Complete the following:
1. Answer these questions from the text defining Assyrian and Aramaic, one answer per line.
(a) Into how many religious sects are the Assyrians said to be divided?
(b) In what century did those formal divisions originate?
(c) What did Aramaic become during the ancient Assyrian empire?
2. From the text defining Assyrian and Aramaic, print the part that opens with the words "Aramaic \ar-é-'máik\ n" and closes with "Swadaya and Turoyo.".

Reading passage:
Ethnicity, Religion, Language
» Israeli, Jewish, Hebrew
» Assyrian, Christian, Aramaic
» Saudi Arabian, Muslim, Arabic
Assyrian \ã-'sir-é-an\ adj or n (1998)   1:  descendants of the ancient empire of Ashur   2:  the Assyrians, although representing but one single nation as the direct heirs of the ancient Assyrian Empire, are now doctrinally divided, inter sese, into five principle ecclesiastically designated religious sects with their corresponding hierarchies and distinct church governments, namely, Church of the East, Chaldean, Maronite, Syriac Orthodox and Syriac Catholic.  These formal divisions had their origin in the 5th century of the Christian Era.  No one can coherently understand the Assyrians as a whole until he can distinguish that which is religion or church from that which is nation -- a matter which is particularly difficult for the people from the western world to understand; for in the East, by force of circumstances beyond their control, religion has been made, from time immemorial, virtually into a criterion of nationality.   3:  the Assyrians have been referred to as Aramaean, Aramaye, Ashuraya, Ashureen, Ashuri, Ashuroyo, Assyrio-Chaldean, Aturaya, Chaldean, Chaldo, ChaldoAssyrian, ChaldoAssyrio, Jacobite, Kaldany, Kaldu, Kasdu, Malabar, Maronite, Maronaya, Nestorian, Nestornaye, Oromoye, Suraya, Syriac, Syrian, Syriani, Suryoye, Suryoyo and Telkeffee. — Assyrianism verb

Aramaic \ar-é-'máik\ n (1998)   1:  a Semitic language which became the lingua franca of the Middle East during the ancient Assyrian empire.   2:  has been referred to as Neo-Aramaic, Neo-Syriac, Classical Syriac, Syriac, Suryoyo, Swadaya and Turoyo.

Source data:
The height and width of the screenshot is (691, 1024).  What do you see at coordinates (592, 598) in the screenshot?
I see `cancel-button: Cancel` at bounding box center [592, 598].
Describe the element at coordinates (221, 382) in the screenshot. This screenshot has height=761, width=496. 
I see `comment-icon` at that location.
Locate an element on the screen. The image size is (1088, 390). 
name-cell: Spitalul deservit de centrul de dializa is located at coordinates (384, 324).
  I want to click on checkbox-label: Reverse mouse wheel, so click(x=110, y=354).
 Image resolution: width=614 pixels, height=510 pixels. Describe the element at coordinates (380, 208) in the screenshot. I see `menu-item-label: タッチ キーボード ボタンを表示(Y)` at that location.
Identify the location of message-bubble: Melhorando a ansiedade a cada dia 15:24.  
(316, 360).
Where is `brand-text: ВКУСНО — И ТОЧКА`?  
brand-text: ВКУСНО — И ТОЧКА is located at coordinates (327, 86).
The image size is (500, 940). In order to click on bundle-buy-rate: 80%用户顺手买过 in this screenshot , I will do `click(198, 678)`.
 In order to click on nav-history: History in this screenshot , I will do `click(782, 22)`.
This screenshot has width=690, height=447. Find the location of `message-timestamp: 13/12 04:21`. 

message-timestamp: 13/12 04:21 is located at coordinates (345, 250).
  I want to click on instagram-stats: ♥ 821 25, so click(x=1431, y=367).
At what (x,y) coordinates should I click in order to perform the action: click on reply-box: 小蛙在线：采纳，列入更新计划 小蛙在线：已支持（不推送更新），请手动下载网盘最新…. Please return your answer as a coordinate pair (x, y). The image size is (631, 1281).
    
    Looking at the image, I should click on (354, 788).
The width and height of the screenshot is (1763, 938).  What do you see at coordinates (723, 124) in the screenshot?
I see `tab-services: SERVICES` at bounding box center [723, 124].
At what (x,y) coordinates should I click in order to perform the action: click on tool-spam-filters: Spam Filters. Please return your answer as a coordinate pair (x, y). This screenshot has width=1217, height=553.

Expected responses:
1.
(a) Five
(b) The 5th century of the Christian Era
(c) The lingua franca of the Middle East

2.
Aramaic \ar-é-'máik\ n (1998)   1:  a Semitic language which became the lingua franca of the Middle East during the ancient Assyrian empire.   2:  has been referred to as Neo-Aramaic, Neo-Syriac, Classical Syriac, Syriac, Suryoyo, Swadaya and Turoyo.